▸ Data to use:
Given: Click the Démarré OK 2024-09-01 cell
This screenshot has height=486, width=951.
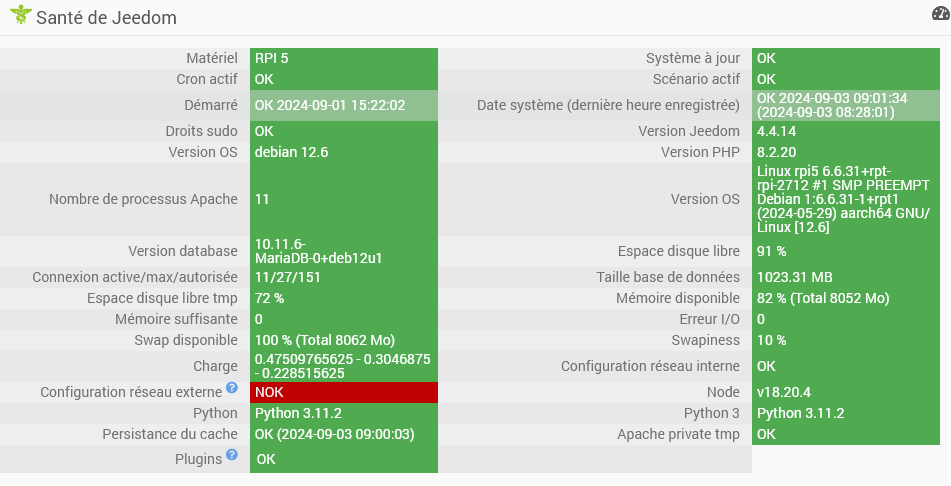Looking at the screenshot, I should click(344, 105).
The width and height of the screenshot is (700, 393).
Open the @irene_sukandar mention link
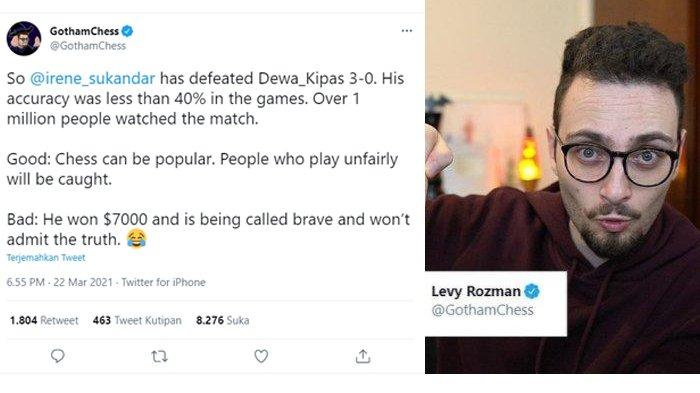92,78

▸ Problem statement:
Rewrite every item above, replacing "link" with "hyperlink" and leaving all other text unchanged. Leave the pictures out of your version.

▸ Result of the exercise:
Given: Click the Démarré OK 2024-09-01 cell
This screenshot has height=486, width=951.
Looking at the screenshot, I should click(344, 105).
The width and height of the screenshot is (700, 393).
Open the @irene_sukandar mention hyperlink
92,78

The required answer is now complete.